> _EXERCISE AIM_:
Render every line of the records below as a Markdown table with two columns, Row and Line, numbering the rows in order and leaving out blank lines.

> _INPUT ROWS_:

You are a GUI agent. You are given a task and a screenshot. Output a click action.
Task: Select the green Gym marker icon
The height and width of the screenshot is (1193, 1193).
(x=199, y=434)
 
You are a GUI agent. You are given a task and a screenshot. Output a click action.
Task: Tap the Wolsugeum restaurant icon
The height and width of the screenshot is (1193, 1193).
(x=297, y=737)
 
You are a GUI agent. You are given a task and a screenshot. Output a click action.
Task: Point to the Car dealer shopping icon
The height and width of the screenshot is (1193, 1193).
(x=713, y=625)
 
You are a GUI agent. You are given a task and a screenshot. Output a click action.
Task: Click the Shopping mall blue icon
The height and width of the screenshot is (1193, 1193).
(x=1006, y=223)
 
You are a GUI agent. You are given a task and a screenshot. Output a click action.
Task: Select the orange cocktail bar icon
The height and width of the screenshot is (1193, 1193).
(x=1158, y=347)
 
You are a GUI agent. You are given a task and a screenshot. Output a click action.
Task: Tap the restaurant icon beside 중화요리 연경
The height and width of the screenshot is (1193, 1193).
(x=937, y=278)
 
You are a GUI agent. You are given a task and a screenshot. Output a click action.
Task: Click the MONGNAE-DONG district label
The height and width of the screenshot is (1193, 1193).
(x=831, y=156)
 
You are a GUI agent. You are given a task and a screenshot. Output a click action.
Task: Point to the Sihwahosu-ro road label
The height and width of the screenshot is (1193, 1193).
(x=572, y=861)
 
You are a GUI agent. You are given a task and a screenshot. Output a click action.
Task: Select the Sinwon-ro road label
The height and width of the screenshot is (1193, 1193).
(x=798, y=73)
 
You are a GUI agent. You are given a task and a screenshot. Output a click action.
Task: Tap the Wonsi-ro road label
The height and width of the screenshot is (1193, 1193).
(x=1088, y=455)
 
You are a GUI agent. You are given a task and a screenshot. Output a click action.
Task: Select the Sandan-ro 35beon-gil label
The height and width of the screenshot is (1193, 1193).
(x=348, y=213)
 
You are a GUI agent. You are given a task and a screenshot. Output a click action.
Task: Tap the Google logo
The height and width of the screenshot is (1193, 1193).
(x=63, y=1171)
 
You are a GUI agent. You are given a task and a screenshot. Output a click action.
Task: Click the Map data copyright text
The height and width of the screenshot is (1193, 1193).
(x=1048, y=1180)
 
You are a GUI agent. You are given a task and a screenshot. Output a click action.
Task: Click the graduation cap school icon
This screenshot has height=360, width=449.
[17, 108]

> _EXERCISE RESPONSE_:
| Row | Line |
|---|---|
| 1 | You are a GUI agent. You are given a task and a screenshot. Output a click action. |
| 2 | Task: Select the green Gym marker icon |
| 3 | The height and width of the screenshot is (1193, 1193). |
| 4 | (x=199, y=434) |
| 5 | You are a GUI agent. You are given a task and a screenshot. Output a click action. |
| 6 | Task: Tap the Wolsugeum restaurant icon |
| 7 | The height and width of the screenshot is (1193, 1193). |
| 8 | (x=297, y=737) |
| 9 | You are a GUI agent. You are given a task and a screenshot. Output a click action. |
| 10 | Task: Point to the Car dealer shopping icon |
| 11 | The height and width of the screenshot is (1193, 1193). |
| 12 | (x=713, y=625) |
| 13 | You are a GUI agent. You are given a task and a screenshot. Output a click action. |
| 14 | Task: Click the Shopping mall blue icon |
| 15 | The height and width of the screenshot is (1193, 1193). |
| 16 | (x=1006, y=223) |
| 17 | You are a GUI agent. You are given a task and a screenshot. Output a click action. |
| 18 | Task: Select the orange cocktail bar icon |
| 19 | The height and width of the screenshot is (1193, 1193). |
| 20 | (x=1158, y=347) |
| 21 | You are a GUI agent. You are given a task and a screenshot. Output a click action. |
| 22 | Task: Tap the restaurant icon beside 중화요리 연경 |
| 23 | The height and width of the screenshot is (1193, 1193). |
| 24 | (x=937, y=278) |
| 25 | You are a GUI agent. You are given a task and a screenshot. Output a click action. |
| 26 | Task: Click the MONGNAE-DONG district label |
| 27 | The height and width of the screenshot is (1193, 1193). |
| 28 | (x=831, y=156) |
| 29 | You are a GUI agent. You are given a task and a screenshot. Output a click action. |
| 30 | Task: Point to the Sihwahosu-ro road label |
| 31 | The height and width of the screenshot is (1193, 1193). |
| 32 | (x=572, y=861) |
| 33 | You are a GUI agent. You are given a task and a screenshot. Output a click action. |
| 34 | Task: Select the Sinwon-ro road label |
| 35 | The height and width of the screenshot is (1193, 1193). |
| 36 | (x=798, y=73) |
| 37 | You are a GUI agent. You are given a task and a screenshot. Output a click action. |
| 38 | Task: Tap the Wonsi-ro road label |
| 39 | The height and width of the screenshot is (1193, 1193). |
| 40 | (x=1088, y=455) |
| 41 | You are a GUI agent. You are given a task and a screenshot. Output a click action. |
| 42 | Task: Select the Sandan-ro 35beon-gil label |
| 43 | The height and width of the screenshot is (1193, 1193). |
| 44 | (x=348, y=213) |
| 45 | You are a GUI agent. You are given a task and a screenshot. Output a click action. |
| 46 | Task: Tap the Google logo |
| 47 | The height and width of the screenshot is (1193, 1193). |
| 48 | (x=63, y=1171) |
| 49 | You are a GUI agent. You are given a task and a screenshot. Output a click action. |
| 50 | Task: Click the Map data copyright text |
| 51 | The height and width of the screenshot is (1193, 1193). |
| 52 | (x=1048, y=1180) |
| 53 | You are a GUI agent. You are given a task and a screenshot. Output a click action. |
| 54 | Task: Click the graduation cap school icon |
| 55 | This screenshot has height=360, width=449. |
| 56 | [17, 108] |